Dataset rows:
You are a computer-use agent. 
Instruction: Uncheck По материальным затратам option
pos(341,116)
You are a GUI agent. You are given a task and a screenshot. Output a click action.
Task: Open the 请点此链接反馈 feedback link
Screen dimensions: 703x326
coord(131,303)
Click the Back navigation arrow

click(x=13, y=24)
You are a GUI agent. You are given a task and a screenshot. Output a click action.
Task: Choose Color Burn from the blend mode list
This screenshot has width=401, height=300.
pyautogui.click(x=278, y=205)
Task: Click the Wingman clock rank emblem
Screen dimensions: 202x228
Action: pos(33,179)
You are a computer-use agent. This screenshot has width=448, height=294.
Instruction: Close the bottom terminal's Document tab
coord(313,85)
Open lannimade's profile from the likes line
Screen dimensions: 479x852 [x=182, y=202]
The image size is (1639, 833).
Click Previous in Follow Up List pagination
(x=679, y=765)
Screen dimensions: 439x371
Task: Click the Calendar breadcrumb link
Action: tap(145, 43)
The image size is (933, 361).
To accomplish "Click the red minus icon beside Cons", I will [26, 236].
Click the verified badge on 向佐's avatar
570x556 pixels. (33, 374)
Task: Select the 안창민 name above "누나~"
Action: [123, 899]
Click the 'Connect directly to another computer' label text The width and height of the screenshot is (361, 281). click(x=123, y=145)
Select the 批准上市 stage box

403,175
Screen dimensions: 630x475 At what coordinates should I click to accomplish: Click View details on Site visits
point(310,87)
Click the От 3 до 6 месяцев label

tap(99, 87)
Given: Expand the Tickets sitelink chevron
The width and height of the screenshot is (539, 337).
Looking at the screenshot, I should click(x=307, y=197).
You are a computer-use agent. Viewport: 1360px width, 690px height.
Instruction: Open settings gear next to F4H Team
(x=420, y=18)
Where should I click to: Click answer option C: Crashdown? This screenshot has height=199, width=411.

# Stated goal:
Copy the records above verbatim, starting at the line holding "Task: Click the Wingman clock rank emblem" and continuing through the end of the records, both ends included.

# Correct answer:
Task: Click the Wingman clock rank emblem
Screen dimensions: 202x228
Action: pos(33,179)
You are a computer-use agent. This screenshot has width=448, height=294.
Instruction: Close the bottom terminal's Document tab
coord(313,85)
Open lannimade's profile from the likes line
Screen dimensions: 479x852 [x=182, y=202]
The image size is (1639, 833).
Click Previous in Follow Up List pagination
(x=679, y=765)
Screen dimensions: 439x371
Task: Click the Calendar breadcrumb link
Action: tap(145, 43)
The image size is (933, 361).
To accomplish "Click the red minus icon beside Cons", I will [26, 236].
Click the verified badge on 向佐's avatar
570x556 pixels. (33, 374)
Task: Select the 안창민 name above "누나~"
Action: [123, 899]
Click the 'Connect directly to another computer' label text The width and height of the screenshot is (361, 281). click(x=123, y=145)
Select the 批准上市 stage box

403,175
Screen dimensions: 630x475 At what coordinates should I click to accomplish: Click View details on Site visits
point(310,87)
Click the От 3 до 6 месяцев label

tap(99, 87)
Given: Expand the Tickets sitelink chevron
The width and height of the screenshot is (539, 337).
Looking at the screenshot, I should click(x=307, y=197).
You are a computer-use agent. Viewport: 1360px width, 690px height.
Instruction: Open settings gear next to F4H Team
(x=420, y=18)
Where should I click to: Click answer option C: Crashdown? This screenshot has height=199, width=411.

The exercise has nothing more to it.